Excerpts from a dataset:

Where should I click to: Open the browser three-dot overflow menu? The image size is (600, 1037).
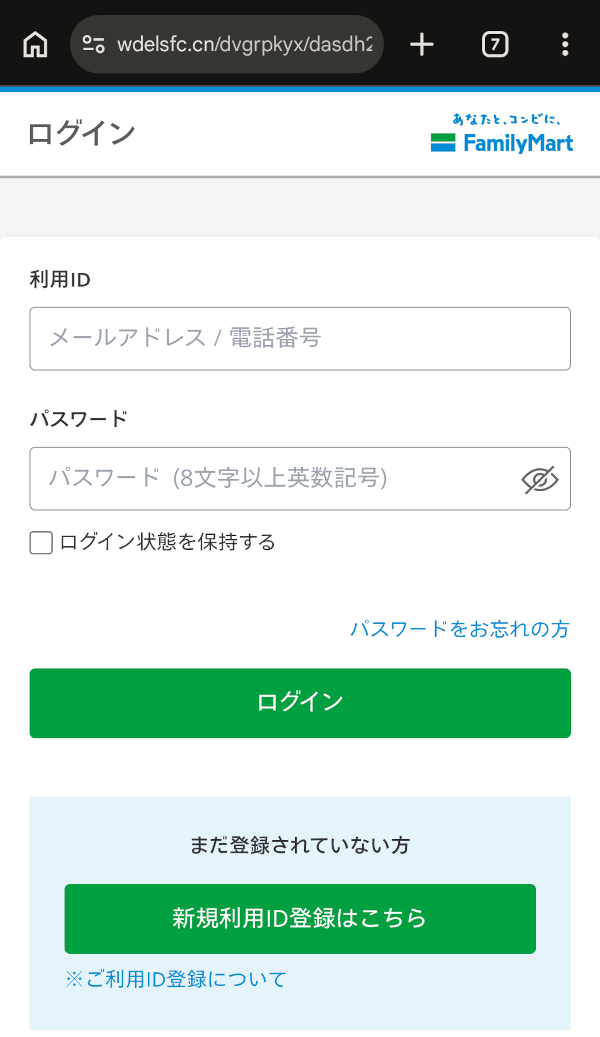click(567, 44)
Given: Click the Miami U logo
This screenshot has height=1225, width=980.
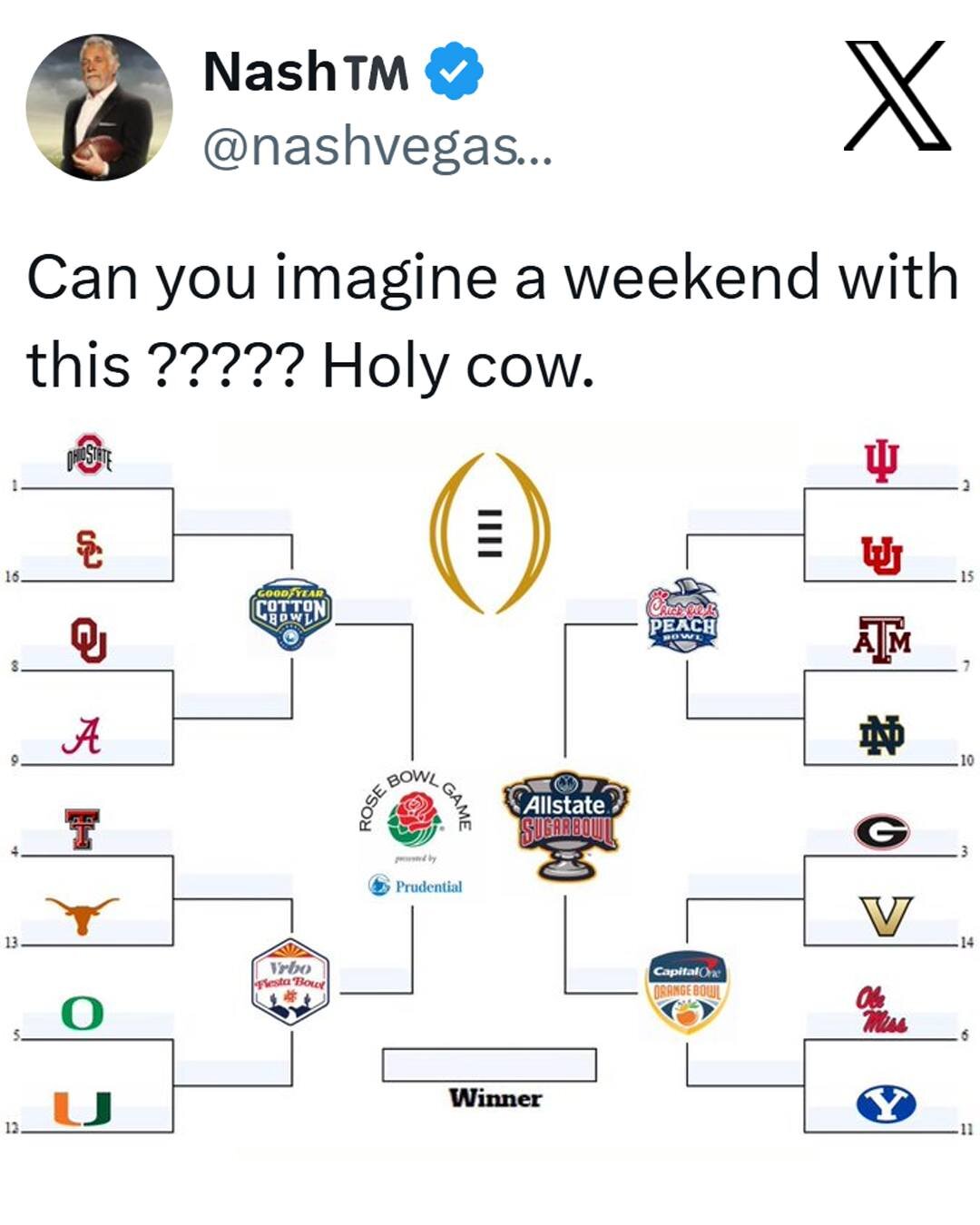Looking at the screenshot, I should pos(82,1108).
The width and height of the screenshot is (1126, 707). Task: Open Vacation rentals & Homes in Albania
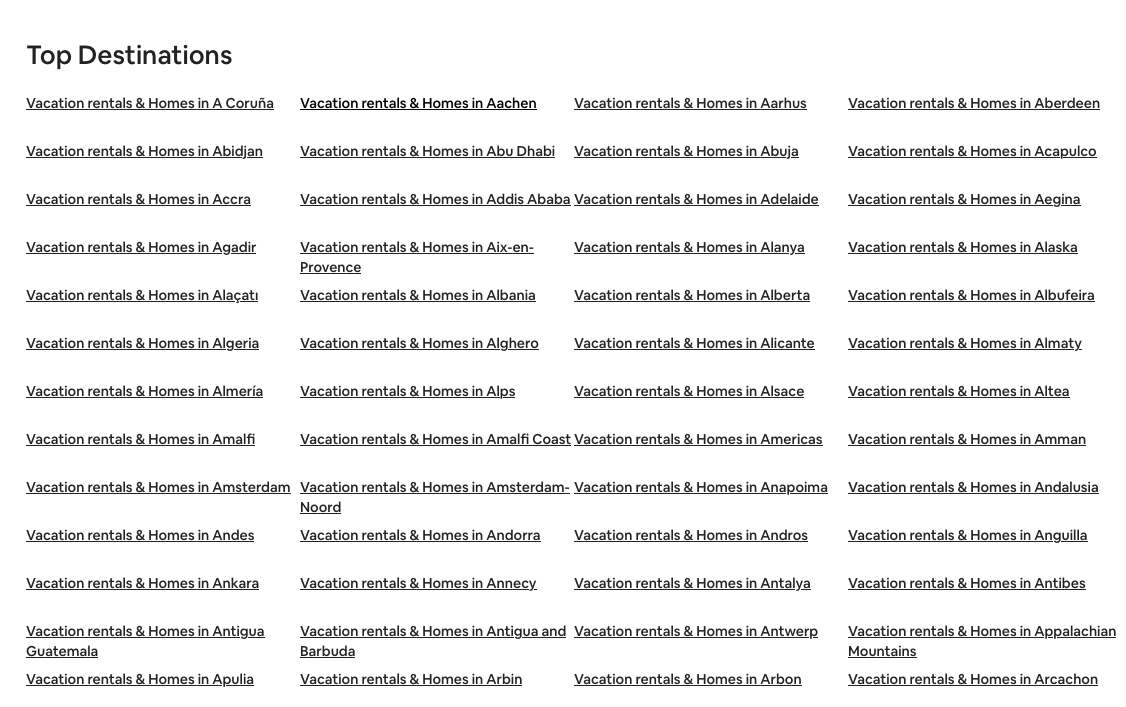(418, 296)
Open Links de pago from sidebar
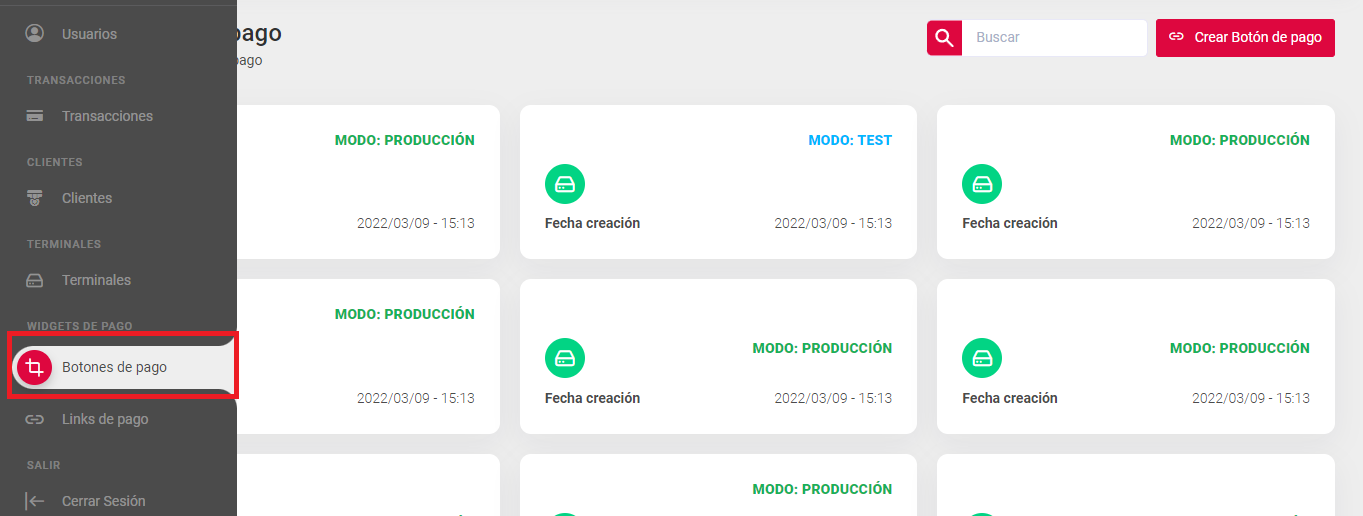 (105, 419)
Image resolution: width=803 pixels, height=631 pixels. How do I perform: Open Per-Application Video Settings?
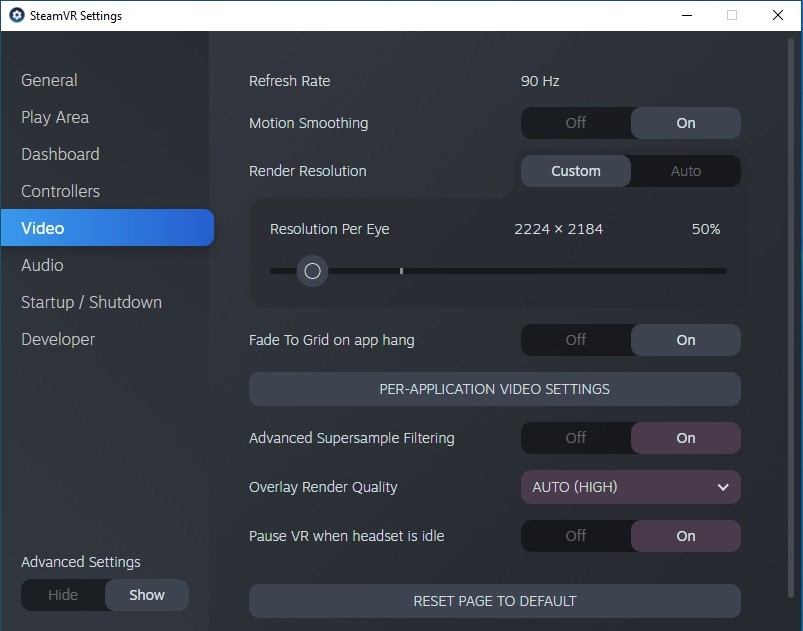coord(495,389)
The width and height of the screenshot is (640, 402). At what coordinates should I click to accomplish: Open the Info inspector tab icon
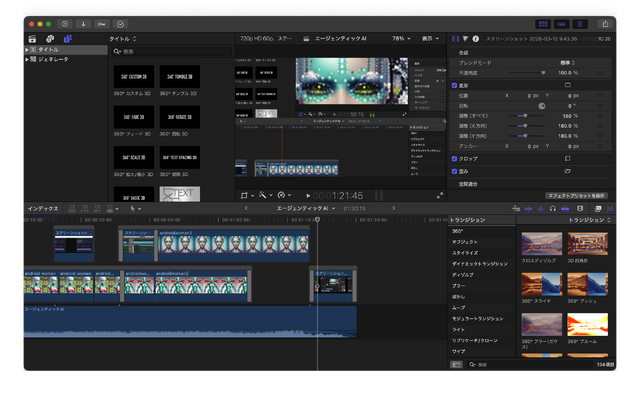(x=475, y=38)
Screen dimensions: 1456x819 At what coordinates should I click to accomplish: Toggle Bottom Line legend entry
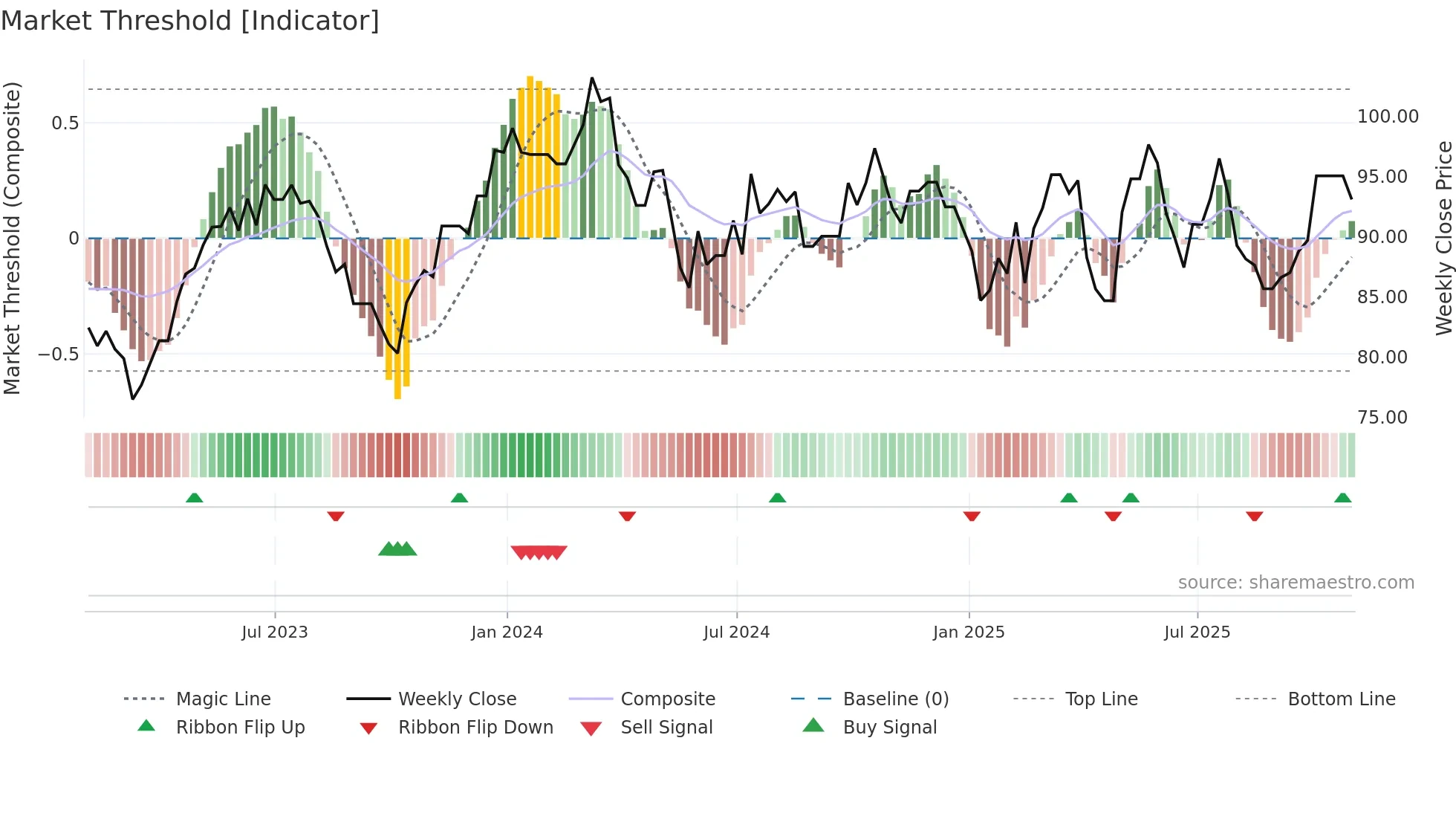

*TASK STATEMENT*
From the first line to the last, write out the data above exactly. Omit the pictures.

*EXERCISE SOLUTION*
Where should I click to: Open the browser three-dot overflow menu? The image size is (600, 1037).
click(567, 44)
Given: Click the Miami U logo
This screenshot has height=1225, width=980.
Looking at the screenshot, I should pos(82,1108).
The width and height of the screenshot is (1126, 707). Task: Open Vacation rentals & Homes in Albania
(418, 296)
Open Links de pago from sidebar
 (105, 419)
Image resolution: width=803 pixels, height=631 pixels. How do I perform: Open Per-Application Video Settings?
coord(495,389)
The width and height of the screenshot is (640, 402). At what coordinates should I click to accomplish: Open the Info inspector tab icon
(x=475, y=38)
Screen dimensions: 1456x819 At what coordinates should I click to accomplish: Toggle Bottom Line legend entry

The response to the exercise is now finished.